### Task to carry out
Copy the following material verbatim, line for line.

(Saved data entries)
───
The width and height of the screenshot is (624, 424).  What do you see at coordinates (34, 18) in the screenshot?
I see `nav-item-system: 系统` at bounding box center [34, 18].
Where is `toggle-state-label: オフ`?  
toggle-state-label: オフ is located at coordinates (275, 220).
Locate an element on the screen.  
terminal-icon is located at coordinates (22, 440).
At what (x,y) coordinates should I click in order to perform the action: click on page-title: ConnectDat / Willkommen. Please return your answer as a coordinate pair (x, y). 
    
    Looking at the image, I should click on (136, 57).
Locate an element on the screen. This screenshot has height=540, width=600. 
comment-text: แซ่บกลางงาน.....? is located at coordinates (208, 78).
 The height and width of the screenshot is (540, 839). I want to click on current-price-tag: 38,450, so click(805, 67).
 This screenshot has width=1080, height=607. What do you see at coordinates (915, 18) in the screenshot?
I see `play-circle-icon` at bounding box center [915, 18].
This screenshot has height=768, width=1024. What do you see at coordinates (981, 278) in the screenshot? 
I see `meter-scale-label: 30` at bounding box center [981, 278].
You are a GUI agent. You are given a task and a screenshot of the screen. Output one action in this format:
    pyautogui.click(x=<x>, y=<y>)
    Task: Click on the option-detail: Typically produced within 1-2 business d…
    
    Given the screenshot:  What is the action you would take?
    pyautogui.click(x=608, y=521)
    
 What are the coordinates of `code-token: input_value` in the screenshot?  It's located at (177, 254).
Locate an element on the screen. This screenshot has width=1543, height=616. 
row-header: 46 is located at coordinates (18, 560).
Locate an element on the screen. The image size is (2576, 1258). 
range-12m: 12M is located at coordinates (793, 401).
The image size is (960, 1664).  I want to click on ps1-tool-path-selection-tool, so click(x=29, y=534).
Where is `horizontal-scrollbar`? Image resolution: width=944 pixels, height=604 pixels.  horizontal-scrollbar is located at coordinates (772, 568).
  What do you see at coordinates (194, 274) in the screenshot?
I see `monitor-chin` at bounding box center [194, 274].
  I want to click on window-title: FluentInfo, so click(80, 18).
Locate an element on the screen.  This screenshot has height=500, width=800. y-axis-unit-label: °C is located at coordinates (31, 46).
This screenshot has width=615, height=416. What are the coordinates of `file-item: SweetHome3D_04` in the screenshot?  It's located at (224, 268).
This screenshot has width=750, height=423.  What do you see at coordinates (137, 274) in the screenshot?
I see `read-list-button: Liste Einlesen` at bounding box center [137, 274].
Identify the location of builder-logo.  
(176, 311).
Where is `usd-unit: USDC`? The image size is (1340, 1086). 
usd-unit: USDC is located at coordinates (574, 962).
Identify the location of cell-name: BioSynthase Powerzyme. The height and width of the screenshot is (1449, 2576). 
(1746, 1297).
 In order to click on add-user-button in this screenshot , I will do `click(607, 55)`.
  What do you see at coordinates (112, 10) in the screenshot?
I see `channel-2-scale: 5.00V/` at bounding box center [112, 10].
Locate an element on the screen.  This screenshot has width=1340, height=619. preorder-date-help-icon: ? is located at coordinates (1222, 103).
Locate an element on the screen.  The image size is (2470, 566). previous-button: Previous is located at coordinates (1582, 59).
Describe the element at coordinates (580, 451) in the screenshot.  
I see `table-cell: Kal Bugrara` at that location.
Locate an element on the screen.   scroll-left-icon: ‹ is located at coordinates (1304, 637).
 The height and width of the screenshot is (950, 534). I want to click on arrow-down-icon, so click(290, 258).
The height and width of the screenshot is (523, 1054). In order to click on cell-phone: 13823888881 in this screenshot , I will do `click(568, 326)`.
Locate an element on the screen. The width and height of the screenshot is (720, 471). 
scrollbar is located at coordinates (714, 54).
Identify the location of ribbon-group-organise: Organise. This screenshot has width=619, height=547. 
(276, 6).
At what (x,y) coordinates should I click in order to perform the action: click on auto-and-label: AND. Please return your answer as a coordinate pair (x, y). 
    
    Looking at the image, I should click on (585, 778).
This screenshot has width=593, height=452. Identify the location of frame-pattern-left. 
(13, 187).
───
### Output for this task
The width and height of the screenshot is (624, 424).  What do you see at coordinates (34, 18) in the screenshot?
I see `nav-item-system: 系统` at bounding box center [34, 18].
Where is `toggle-state-label: オフ`?  
toggle-state-label: オフ is located at coordinates (275, 220).
Locate an element on the screen.  
terminal-icon is located at coordinates (22, 440).
At what (x,y) coordinates should I click in order to perform the action: click on page-title: ConnectDat / Willkommen. Please return your answer as a coordinate pair (x, y). 
    
    Looking at the image, I should click on (136, 57).
Locate an element on the screen. This screenshot has height=540, width=600. 
comment-text: แซ่บกลางงาน.....? is located at coordinates (208, 78).
 The height and width of the screenshot is (540, 839). I want to click on current-price-tag: 38,450, so click(805, 67).
 This screenshot has width=1080, height=607. What do you see at coordinates (915, 18) in the screenshot?
I see `play-circle-icon` at bounding box center [915, 18].
This screenshot has height=768, width=1024. What do you see at coordinates (981, 278) in the screenshot? 
I see `meter-scale-label: 30` at bounding box center [981, 278].
You are a GUI agent. You are given a task and a screenshot of the screen. Output one action in this format:
    pyautogui.click(x=<x>, y=<y>)
    Task: Click on the option-detail: Typically produced within 1-2 business d…
    
    Given the screenshot:  What is the action you would take?
    pyautogui.click(x=608, y=521)
    
 What are the coordinates of `code-token: input_value` in the screenshot?  It's located at (177, 254).
Locate an element on the screen. This screenshot has width=1543, height=616. 
row-header: 46 is located at coordinates (18, 560).
Locate an element on the screen. The image size is (2576, 1258). 
range-12m: 12M is located at coordinates (793, 401).
The image size is (960, 1664).  I want to click on ps1-tool-path-selection-tool, so click(x=29, y=534).
Where is `horizontal-scrollbar`? Image resolution: width=944 pixels, height=604 pixels.  horizontal-scrollbar is located at coordinates (772, 568).
  What do you see at coordinates (194, 274) in the screenshot?
I see `monitor-chin` at bounding box center [194, 274].
  I want to click on window-title: FluentInfo, so click(80, 18).
Locate an element on the screen.  This screenshot has height=500, width=800. y-axis-unit-label: °C is located at coordinates (31, 46).
This screenshot has width=615, height=416. What are the coordinates of `file-item: SweetHome3D_04` in the screenshot?  It's located at (224, 268).
This screenshot has width=750, height=423.  What do you see at coordinates (137, 274) in the screenshot?
I see `read-list-button: Liste Einlesen` at bounding box center [137, 274].
Identify the location of builder-logo.  
(176, 311).
Where is `usd-unit: USDC`? The image size is (1340, 1086). 
usd-unit: USDC is located at coordinates (574, 962).
Identify the location of cell-name: BioSynthase Powerzyme. The height and width of the screenshot is (1449, 2576). 
(1746, 1297).
 In order to click on add-user-button in this screenshot , I will do `click(607, 55)`.
  What do you see at coordinates (112, 10) in the screenshot?
I see `channel-2-scale: 5.00V/` at bounding box center [112, 10].
Locate an element on the screen.  This screenshot has width=1340, height=619. preorder-date-help-icon: ? is located at coordinates (1222, 103).
Locate an element on the screen.  The image size is (2470, 566). previous-button: Previous is located at coordinates (1582, 59).
Describe the element at coordinates (580, 451) in the screenshot.  
I see `table-cell: Kal Bugrara` at that location.
Locate an element on the screen.   scroll-left-icon: ‹ is located at coordinates (1304, 637).
 The height and width of the screenshot is (950, 534). I want to click on arrow-down-icon, so click(290, 258).
The height and width of the screenshot is (523, 1054). In order to click on cell-phone: 13823888881 in this screenshot , I will do `click(568, 326)`.
Locate an element on the screen. The width and height of the screenshot is (720, 471). 
scrollbar is located at coordinates (714, 54).
Identify the location of ribbon-group-organise: Organise. This screenshot has width=619, height=547. 
(276, 6).
At what (x,y) coordinates should I click in order to perform the action: click on auto-and-label: AND. Please return your answer as a coordinate pair (x, y). 
    
    Looking at the image, I should click on (585, 778).
This screenshot has width=593, height=452. Identify the location of frame-pattern-left. 
(13, 187).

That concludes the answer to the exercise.